The reach from the headwaters to SH 74 west of Boxley and Ponca has numerous boulder garden rapids in the Class III to III+ range, depending upon flow, any of which can be challenging and dangerous if not run properly. The biggest threats are in pinning and/or wrapping a boat, and swimming in very cold water. Lines are usually easy to see, but when in doubt, SCOUT! Be sure to wear a wetsuit or drysuit with a base layer of water-repelling garments to prevent hypothermia, which is probably the single biggest hazard on this river when it flows. Some rapids create holes to one side or downriver of a pourover, but none should pose a major hazard for rafts, though canoes and kayaks need to be paddled by boaters with at least strong intermediate level whitewater skills to safely negotiate this stream above SH 74.
Madison County (unnamed?) road between SH 21 and SH 16 north of Fallsville at 0.0 miles; SH 16 bridge at about 1.5 miles; SH 74 bridge west of Ponca at about 11.0 miles. There are no other access points for the Upper Kings River.
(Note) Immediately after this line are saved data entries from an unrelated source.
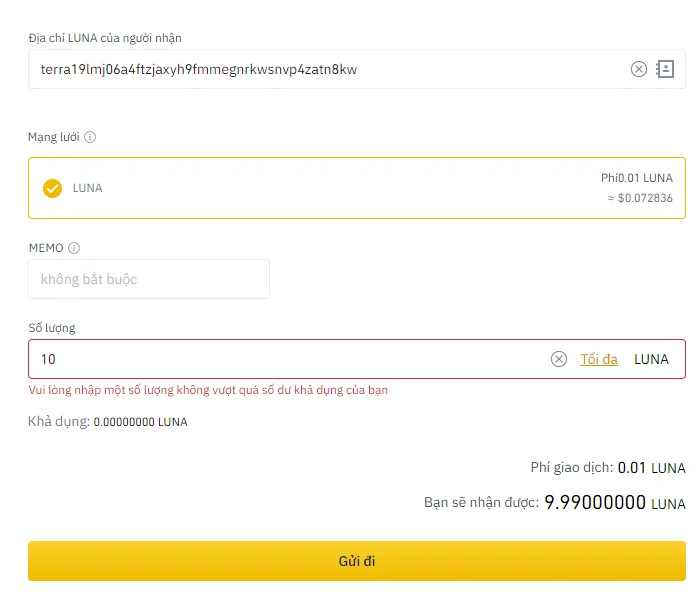This screenshot has height=592, width=697.
Task: Click the red insufficient balance error message
Action: [208, 390]
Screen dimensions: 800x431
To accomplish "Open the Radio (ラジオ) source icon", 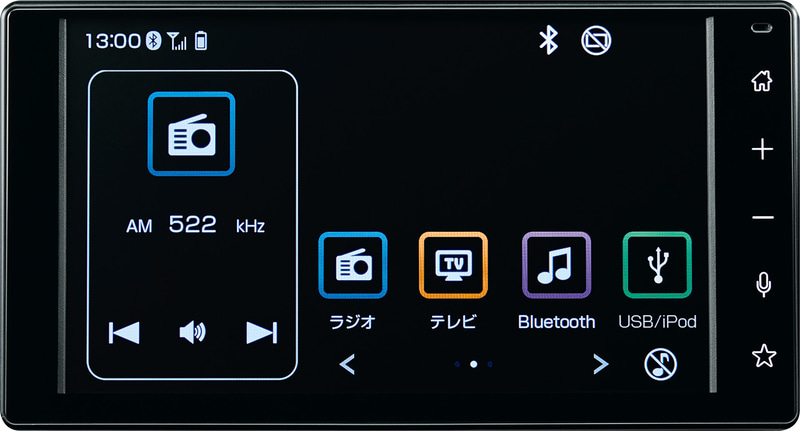I will (353, 265).
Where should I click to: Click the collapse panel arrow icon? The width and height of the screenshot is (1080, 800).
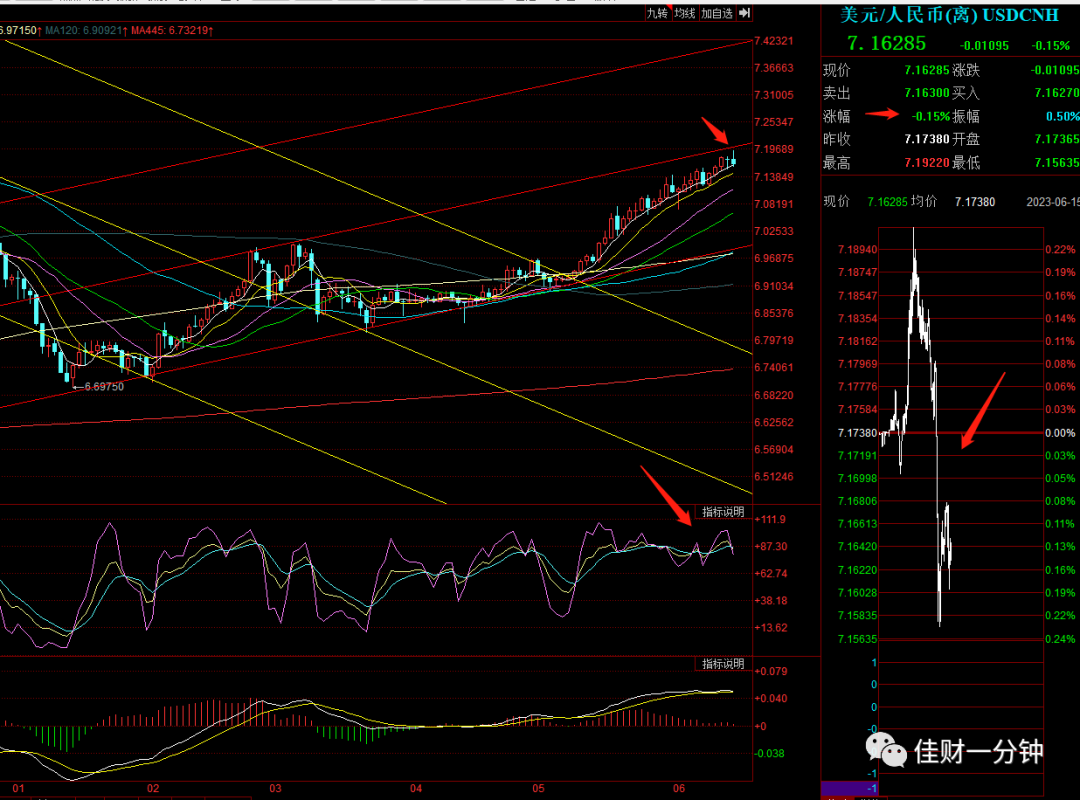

There are no campgrounds located along the Upper Kings River. However, abundant natural campsites are available all along the entire run of the river. Abundant natural (NFS) campsites are available nearby on the Buffalo National River. Buffalo Outdoor Center at Ponca offers excellent campsites with restrooms, drinking water, a store, rentals, shuttles and other services. Several campgrounds with amenities are available nearby on the Mulberry, Big Piney and other streams.
There are at least three commercial outfitters offering rentals, shuttles and river information on the Kings River. Rentals and shuttles may be obtained from outfitters on the Buffalo, Mulberry and Big Piney, all very near the headwaters of the Kings River. Shuttle rates are higher than on most rivers and will vary according to access points used, but they reasonable considering the time and distance required to ferry boats, gear and paddlers to or from the river.
I have only had the opportunity to paddle the Kings River once, and that was several years ago, but it sticks in my mind as a beautiful and exciting run. In the area to run the Upper Buffalo, where the ONLY whitewater on that river can be found, I discovered and ran the Upper Kings River in March. It was cold in the Ozarks, but the river was flowing and we had a blast. The trees still showed all signs of winter, so the scenery was not as pretty as in late spring through mid-fall, but the water was great. None of the rapids proved to be particularly challenging, though it was an E-ticket ride through those cold water haystacks in the boulder gardens. I was wearing a SEAL suit of 0.25 inch foam rubber (my diving suit) with Neoprene river boots and gloves, and they provided excellent insulation from the cold air and water. Unfortunately, I did not have my camera with me, because it was the only time I have run this stream. It will NOT be the last! Late March to the middle of April is probably the optimum time for Upper Kings River runs IF there is adequate water - daytime air temperatures are more tolerable at that time!